SUPPLIED PASSAGE
Wednesday, December 31, 2008

Let's Learn German Together - Lesson 11

This is perhaps my last post this year. Unless something else comes to my mind by mid-night.
So, here's wishing all my subscribers and readers



You are now on the Train to Bremen. The train is more or less packed. The seat next to you is vacant. An elderly man comes up to you and says:

He: "Ist das frei?" (Is that free? Isst dass fry?)
You: "Ja!" (Yes. Ya)

He: "Danke." (Thank you. Daankay)
You: "Bitte." (You are welcome. Bittay)

You will get used to this "danke", "bitte" routine.

You smile at each other politely and ...

He: "Wohin fahren Sie? Nach Bremen?" (Where are you going? To Bremen? Vo-hin faah-ren zee? Naakh Bray-men?)

You: "Ja bitte." (Yes please. Ya Bittay.)

He: "Woher kommen Sie?" (Where are you coming from? vo-hair commen zee?)
You: "Aus Indien." (From India. aaos Indi-en)

He: "Aah! Indien. Sind Sie hier in Urlaub?" (Aah! Are you here on holiday? Zint zee here in uur-laaup)

GIVEN DATA
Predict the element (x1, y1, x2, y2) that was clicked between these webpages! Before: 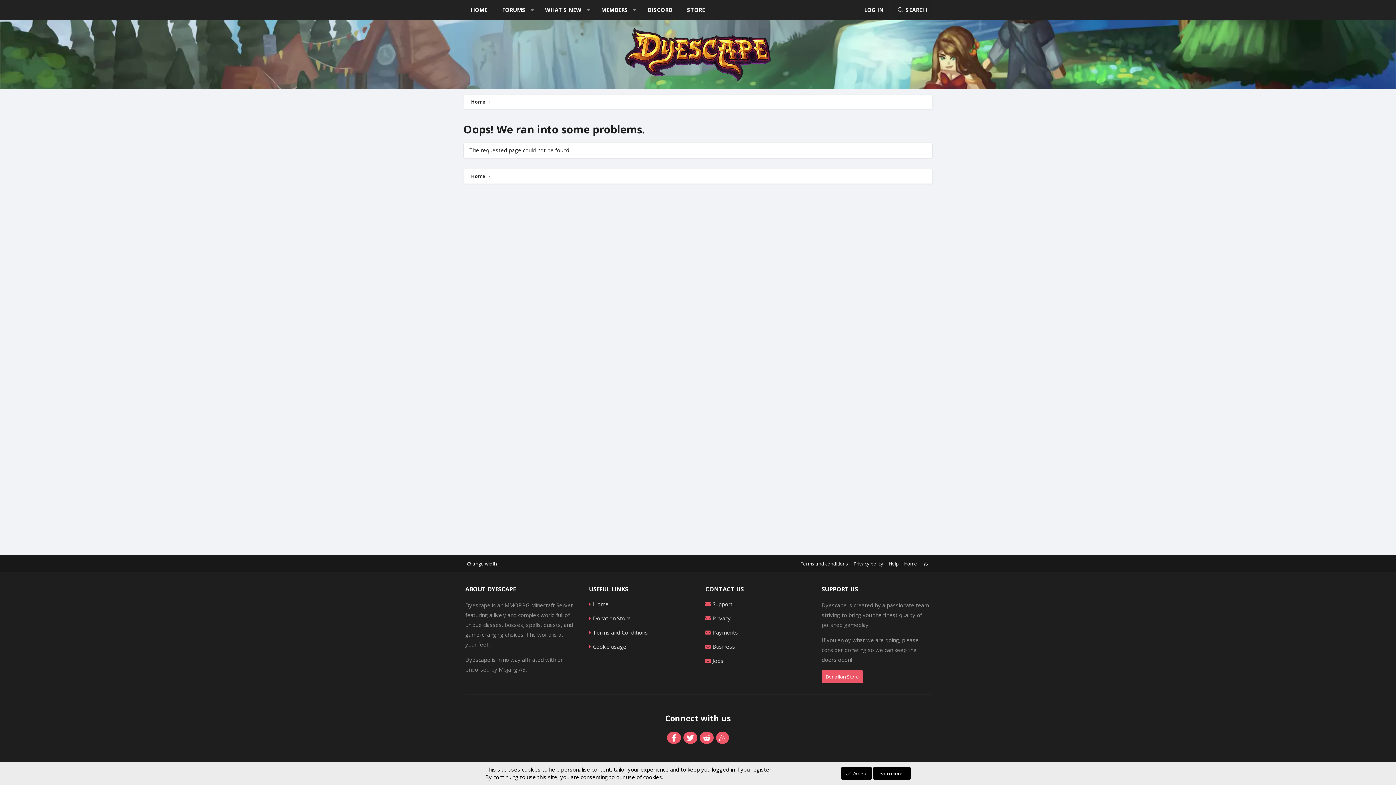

INSTRUCTION 1
From the German lesson, output the passage starting at "You will get" and ending at "here in uur-laaup)".
INSTRUCTION 2
Please say whether each statement agrees with the German lesson, answering yes or no and quoting the deciding words: (a) The seat next to you on the train is occupied. (b) The elderly man asks where you are coming from. (c) You answer the man's first question with "Nein."
INSTRUCTION 3
Write the next part of the German lesson, picking up after its last line.
The material after the German lesson is separate and unrelated to it.

TASK RESPONSE 1
You will get used to this "danke", "bitte" routine.

You smile at each other politely and ...

He: "Wohin fahren Sie? Nach Bremen?" (Where are you going? To Bremen? Vo-hin faah-ren zee? Naakh Bray-men?)

You: "Ja bitte." (Yes please. Ya Bittay.)

He: "Woher kommen Sie?" (Where are you coming from? vo-hair commen zee?)
You: "Aus Indien." (From India. aaos Indi-en)

He: "Aah! Indien. Sind Sie hier in Urlaub?" (Aah! Are you here on holiday? Zint zee here in uur-laaup)

TASK RESPONSE 2
(a) No: "The seat next to you is vacant."
(b) Yes: "He: "Woher kommen Sie?" (Where are you coming from? vo-hair commen zee?)"
(c) No: "You: "Ja!" (Yes. Ya)"

TASK RESPONSE 3
You: "Nein! Geschäftlich." (No. On business. Nine! Gay-shaeft-lish)

He: "Ach so! Was sind Sie von Beruf?" (I see. Was are you by profession? Aakh zo! Wass zint zee fon bay-roof?)

You: "Ich bin Ingineur." (I am an engineer. Issh bin in-gin-ear)

He: "Ist dieses Ihr erste Mal?" (Is this your first time? Isst dee-zes eahr air-st maal?)
You: "Nein! Ich komme nach Deutschland oft. Aber, ich kenne Bremen nicht." (No. I come to Germany often. But, I am not familiar with Bremen.)

He: "Ach so! Bremen ist sehr schön. Kennen Sie die Bremen-Straßensänger? Sie sind noch da." (I see. Bremen is very beautiful. Do you know the Bremen Street Singers? They are there. Aakh zo. Bray-men isst zay-er schoen. Kay-nen zee dee Bray-men-straasen-saynger? Zee zint noch daa.)

You: "Ich besuche sie bestimmt." (I will definitely see them.)

When you have someone to talk to the distance to your destination grows shorter. Even if it is an old man who asks lots of questions?

He: "Wo wohnen Sie?" (Where do you stay? Vo vohnen zee?)
You: "In Bangalore."

He: "Ach so! Software!"
You: "Ja!"

He: "Wie lange bleiben Sie in Bremen?"
You: "Nur drei Tage."

And thus talking to the old gentleman you suddenly realize you are in Bremen.

Interesting Points

1. By now you know that "bitte" can be used just about anywhere. When in doubt use it.

2. "fahren" means "to drive". However, it is used by Germans for a drive, train ride, to ski, cycle ride, to go somewhere, etc.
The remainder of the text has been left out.